• Directions for this task
Give the number of lines in these entries that contain the string "computer", with no further comment.

::::

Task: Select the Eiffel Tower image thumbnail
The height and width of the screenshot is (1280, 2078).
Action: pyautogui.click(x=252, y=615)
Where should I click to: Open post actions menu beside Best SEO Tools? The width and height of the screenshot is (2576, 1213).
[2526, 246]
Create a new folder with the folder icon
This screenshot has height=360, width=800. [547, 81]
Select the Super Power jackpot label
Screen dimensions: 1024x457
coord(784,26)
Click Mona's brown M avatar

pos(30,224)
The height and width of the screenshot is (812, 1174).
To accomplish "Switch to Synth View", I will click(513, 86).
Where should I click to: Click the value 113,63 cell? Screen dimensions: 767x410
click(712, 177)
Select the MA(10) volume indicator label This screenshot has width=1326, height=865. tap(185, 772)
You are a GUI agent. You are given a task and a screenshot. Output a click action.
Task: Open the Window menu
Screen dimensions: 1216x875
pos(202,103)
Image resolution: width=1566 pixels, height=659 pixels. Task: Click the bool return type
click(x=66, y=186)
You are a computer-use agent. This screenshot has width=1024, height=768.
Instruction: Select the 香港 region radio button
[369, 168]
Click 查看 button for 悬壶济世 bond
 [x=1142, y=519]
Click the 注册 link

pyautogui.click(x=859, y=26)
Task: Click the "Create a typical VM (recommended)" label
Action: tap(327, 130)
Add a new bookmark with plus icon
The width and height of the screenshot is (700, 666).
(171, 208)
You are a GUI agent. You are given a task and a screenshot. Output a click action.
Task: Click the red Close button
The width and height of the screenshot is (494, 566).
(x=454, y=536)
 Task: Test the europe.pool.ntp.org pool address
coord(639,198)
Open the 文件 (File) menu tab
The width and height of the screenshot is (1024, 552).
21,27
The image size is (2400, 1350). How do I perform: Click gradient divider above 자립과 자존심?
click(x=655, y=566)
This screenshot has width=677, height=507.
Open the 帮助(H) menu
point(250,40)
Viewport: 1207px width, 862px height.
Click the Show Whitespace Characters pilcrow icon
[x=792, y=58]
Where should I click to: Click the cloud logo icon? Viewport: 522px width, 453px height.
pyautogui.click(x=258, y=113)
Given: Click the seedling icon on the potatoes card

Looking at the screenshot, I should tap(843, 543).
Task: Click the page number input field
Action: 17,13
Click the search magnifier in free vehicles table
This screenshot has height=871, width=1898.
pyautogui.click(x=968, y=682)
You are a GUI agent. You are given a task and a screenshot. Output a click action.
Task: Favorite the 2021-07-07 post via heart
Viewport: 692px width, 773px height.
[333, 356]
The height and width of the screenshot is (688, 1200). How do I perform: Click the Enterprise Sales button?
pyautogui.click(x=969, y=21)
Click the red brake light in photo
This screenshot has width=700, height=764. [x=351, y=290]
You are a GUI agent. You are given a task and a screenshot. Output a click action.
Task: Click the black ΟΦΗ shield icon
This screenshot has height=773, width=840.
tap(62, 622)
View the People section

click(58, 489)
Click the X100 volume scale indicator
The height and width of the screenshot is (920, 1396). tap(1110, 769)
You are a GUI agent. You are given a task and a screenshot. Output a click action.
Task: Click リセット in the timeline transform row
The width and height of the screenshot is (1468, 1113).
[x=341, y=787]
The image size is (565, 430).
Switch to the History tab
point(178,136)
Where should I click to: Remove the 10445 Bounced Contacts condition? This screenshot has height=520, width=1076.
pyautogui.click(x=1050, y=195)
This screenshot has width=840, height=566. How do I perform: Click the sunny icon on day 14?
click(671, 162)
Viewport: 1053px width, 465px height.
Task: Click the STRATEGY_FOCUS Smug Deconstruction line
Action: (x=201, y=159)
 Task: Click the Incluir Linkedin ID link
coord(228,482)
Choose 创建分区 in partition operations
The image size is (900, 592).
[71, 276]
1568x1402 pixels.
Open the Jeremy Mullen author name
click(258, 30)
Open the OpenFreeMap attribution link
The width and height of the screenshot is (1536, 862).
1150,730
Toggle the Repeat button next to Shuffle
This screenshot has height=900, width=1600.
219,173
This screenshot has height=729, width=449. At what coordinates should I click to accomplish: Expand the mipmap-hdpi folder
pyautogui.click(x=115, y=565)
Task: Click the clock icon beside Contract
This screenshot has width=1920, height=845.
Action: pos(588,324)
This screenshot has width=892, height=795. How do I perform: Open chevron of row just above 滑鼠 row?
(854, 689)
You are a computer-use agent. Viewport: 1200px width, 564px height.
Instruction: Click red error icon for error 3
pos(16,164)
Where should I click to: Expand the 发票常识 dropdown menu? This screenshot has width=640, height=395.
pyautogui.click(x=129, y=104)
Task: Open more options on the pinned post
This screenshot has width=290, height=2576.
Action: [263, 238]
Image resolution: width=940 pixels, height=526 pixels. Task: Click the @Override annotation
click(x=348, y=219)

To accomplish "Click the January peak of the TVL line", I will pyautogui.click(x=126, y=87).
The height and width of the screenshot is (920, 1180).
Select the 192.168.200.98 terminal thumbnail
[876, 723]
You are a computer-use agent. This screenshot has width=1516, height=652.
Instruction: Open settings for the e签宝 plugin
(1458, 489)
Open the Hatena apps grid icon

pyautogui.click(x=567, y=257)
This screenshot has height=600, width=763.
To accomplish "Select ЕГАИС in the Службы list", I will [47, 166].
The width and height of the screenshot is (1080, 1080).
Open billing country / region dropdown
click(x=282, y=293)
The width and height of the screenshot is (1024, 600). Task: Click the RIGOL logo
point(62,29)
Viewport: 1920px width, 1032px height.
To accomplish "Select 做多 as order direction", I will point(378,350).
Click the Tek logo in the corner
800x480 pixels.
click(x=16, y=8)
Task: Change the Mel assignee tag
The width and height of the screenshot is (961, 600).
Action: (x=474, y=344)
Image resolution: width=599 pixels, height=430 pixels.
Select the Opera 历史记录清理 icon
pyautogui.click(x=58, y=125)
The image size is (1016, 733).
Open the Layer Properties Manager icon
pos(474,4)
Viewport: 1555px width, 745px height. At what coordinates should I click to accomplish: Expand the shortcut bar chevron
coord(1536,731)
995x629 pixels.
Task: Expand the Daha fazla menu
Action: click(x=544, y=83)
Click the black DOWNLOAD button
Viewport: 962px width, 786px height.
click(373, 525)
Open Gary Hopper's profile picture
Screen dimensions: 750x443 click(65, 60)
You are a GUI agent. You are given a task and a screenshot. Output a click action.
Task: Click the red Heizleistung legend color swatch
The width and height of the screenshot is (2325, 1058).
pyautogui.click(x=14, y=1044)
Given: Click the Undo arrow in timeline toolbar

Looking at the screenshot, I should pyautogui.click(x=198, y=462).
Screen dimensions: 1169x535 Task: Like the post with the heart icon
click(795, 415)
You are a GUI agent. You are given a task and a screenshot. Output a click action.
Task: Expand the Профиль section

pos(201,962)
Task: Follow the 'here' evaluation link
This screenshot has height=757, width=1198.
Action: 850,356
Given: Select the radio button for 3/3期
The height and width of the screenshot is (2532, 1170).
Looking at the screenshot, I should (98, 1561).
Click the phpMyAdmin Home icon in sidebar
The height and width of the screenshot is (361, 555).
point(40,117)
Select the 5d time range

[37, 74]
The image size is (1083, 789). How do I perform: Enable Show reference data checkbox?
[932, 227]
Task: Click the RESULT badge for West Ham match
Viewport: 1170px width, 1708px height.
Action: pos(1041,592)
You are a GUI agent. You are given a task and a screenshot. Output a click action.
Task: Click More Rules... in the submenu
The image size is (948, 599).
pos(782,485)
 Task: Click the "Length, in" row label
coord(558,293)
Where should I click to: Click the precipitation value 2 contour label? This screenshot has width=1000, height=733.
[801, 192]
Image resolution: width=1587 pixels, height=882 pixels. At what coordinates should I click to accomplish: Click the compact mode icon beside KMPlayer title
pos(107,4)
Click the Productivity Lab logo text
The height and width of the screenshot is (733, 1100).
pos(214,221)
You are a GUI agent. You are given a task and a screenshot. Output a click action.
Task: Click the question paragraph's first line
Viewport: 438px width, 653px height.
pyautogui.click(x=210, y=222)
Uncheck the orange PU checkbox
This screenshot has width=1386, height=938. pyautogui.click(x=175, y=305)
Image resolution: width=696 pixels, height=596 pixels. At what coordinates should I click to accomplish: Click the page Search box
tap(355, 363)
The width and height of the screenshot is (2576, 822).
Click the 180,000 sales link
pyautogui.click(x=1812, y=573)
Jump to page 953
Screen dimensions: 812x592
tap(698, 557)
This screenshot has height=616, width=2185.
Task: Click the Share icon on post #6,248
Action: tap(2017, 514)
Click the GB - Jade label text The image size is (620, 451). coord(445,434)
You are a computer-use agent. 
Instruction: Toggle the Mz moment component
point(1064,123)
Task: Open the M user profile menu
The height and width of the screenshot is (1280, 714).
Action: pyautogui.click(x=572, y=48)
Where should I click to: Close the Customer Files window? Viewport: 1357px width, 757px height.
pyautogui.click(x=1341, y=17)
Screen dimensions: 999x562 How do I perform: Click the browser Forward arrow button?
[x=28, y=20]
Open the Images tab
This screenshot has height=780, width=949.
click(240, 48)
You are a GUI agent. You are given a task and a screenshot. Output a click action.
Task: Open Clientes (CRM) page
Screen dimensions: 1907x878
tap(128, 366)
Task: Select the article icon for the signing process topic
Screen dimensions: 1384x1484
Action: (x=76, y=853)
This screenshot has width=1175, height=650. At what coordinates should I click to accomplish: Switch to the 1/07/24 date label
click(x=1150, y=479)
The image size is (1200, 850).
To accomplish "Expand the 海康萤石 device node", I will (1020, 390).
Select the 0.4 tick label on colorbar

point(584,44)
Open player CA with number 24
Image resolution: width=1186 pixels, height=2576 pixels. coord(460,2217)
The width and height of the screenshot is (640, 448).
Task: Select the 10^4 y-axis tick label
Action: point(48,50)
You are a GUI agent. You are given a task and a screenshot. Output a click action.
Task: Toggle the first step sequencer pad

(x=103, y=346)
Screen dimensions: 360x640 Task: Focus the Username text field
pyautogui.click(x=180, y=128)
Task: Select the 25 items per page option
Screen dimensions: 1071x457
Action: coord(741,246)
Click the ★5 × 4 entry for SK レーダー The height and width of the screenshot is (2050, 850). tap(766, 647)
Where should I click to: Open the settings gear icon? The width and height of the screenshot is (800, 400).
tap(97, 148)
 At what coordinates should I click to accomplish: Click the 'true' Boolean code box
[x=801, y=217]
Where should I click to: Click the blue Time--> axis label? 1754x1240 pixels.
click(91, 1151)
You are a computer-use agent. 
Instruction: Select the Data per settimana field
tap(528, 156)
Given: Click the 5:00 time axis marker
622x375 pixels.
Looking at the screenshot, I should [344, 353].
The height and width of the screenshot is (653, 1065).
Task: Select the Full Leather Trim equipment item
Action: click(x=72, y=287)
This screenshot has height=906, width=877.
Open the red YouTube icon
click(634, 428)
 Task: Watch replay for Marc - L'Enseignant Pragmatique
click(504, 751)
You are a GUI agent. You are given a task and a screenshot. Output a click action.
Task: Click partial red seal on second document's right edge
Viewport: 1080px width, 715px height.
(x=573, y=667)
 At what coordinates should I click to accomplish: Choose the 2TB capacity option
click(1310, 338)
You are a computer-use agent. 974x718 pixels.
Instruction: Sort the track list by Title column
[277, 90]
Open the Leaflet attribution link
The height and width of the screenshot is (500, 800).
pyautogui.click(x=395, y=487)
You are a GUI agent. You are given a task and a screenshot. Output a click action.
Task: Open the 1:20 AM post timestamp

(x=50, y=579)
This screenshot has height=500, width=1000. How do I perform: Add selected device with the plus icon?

::::

• Written answer
6